▸ EXERCISE BRIEF
Report how many lines of the material contain the string "field". Give only the number.

▸ EXTRACTED ENTRIES
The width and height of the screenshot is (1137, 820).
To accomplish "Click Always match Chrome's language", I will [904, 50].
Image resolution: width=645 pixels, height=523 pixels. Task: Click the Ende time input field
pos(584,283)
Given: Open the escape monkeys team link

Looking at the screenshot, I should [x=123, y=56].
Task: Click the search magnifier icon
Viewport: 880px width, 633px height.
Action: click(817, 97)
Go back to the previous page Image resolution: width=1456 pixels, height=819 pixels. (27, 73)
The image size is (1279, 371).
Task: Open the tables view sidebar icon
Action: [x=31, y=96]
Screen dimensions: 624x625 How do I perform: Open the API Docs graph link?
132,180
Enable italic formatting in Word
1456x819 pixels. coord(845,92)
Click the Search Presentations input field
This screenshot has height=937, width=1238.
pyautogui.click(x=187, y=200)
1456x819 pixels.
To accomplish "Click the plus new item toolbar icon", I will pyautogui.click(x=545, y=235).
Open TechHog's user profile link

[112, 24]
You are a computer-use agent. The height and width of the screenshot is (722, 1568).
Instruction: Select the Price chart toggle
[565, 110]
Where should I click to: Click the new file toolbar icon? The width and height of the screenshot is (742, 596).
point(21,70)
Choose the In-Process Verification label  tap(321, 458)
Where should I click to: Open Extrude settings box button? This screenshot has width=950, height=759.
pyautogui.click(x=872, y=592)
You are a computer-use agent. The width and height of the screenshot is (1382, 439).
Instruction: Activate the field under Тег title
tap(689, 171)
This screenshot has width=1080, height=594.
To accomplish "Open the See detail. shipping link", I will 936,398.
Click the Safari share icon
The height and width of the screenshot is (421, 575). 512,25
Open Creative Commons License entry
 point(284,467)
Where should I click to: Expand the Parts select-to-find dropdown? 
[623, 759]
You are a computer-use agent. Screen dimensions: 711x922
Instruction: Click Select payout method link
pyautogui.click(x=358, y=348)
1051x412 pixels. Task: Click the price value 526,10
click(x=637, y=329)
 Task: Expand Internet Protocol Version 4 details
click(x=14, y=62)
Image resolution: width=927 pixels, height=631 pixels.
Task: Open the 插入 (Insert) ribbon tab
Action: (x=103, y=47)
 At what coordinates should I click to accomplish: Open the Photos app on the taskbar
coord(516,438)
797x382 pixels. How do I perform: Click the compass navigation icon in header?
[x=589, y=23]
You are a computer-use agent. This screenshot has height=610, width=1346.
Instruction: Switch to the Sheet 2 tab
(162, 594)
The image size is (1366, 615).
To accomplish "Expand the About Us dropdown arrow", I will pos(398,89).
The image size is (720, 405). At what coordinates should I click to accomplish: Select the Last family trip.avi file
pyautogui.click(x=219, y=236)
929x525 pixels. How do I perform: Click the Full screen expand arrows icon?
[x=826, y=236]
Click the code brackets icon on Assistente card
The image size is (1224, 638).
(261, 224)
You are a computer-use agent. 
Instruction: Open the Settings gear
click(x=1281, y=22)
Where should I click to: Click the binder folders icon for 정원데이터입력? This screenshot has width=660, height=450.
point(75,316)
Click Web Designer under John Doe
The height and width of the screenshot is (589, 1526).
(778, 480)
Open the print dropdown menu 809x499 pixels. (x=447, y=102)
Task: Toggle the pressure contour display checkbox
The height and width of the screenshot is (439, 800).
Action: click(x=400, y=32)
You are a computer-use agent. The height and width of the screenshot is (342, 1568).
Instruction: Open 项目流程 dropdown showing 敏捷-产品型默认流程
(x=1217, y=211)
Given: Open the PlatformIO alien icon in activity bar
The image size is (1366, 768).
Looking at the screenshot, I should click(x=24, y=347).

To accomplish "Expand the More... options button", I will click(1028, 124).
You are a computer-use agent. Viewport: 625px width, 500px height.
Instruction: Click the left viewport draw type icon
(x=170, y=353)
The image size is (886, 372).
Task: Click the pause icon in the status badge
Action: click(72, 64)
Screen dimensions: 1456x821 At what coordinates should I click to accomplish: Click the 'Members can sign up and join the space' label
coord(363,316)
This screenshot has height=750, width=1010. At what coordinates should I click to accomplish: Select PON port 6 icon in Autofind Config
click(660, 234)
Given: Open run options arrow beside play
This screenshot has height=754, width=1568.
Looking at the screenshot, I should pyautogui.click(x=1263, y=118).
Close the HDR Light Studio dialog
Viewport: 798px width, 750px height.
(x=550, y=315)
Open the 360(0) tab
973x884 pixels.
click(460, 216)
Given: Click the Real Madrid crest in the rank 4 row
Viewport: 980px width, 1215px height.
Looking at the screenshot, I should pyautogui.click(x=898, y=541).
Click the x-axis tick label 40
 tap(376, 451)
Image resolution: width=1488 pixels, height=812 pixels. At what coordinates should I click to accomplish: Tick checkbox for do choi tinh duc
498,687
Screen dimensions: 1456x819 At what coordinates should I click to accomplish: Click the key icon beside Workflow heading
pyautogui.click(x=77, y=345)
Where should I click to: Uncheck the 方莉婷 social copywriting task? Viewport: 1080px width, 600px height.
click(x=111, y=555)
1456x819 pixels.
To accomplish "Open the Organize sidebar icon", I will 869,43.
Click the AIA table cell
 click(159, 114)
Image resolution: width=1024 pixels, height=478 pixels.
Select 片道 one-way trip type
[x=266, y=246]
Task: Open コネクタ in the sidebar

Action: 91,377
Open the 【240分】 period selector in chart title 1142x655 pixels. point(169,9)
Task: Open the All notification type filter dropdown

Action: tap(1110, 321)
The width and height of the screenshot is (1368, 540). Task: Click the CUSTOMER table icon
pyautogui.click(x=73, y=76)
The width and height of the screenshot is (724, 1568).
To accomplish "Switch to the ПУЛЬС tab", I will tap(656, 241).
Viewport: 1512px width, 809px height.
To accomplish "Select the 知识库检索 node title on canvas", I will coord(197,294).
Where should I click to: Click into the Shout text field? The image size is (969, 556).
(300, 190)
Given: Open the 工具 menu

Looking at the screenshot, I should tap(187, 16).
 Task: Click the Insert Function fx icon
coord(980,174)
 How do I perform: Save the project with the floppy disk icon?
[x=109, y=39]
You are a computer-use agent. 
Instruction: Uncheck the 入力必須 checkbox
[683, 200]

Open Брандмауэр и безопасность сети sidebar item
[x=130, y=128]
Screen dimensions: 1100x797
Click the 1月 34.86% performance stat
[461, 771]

▸ RESULT
4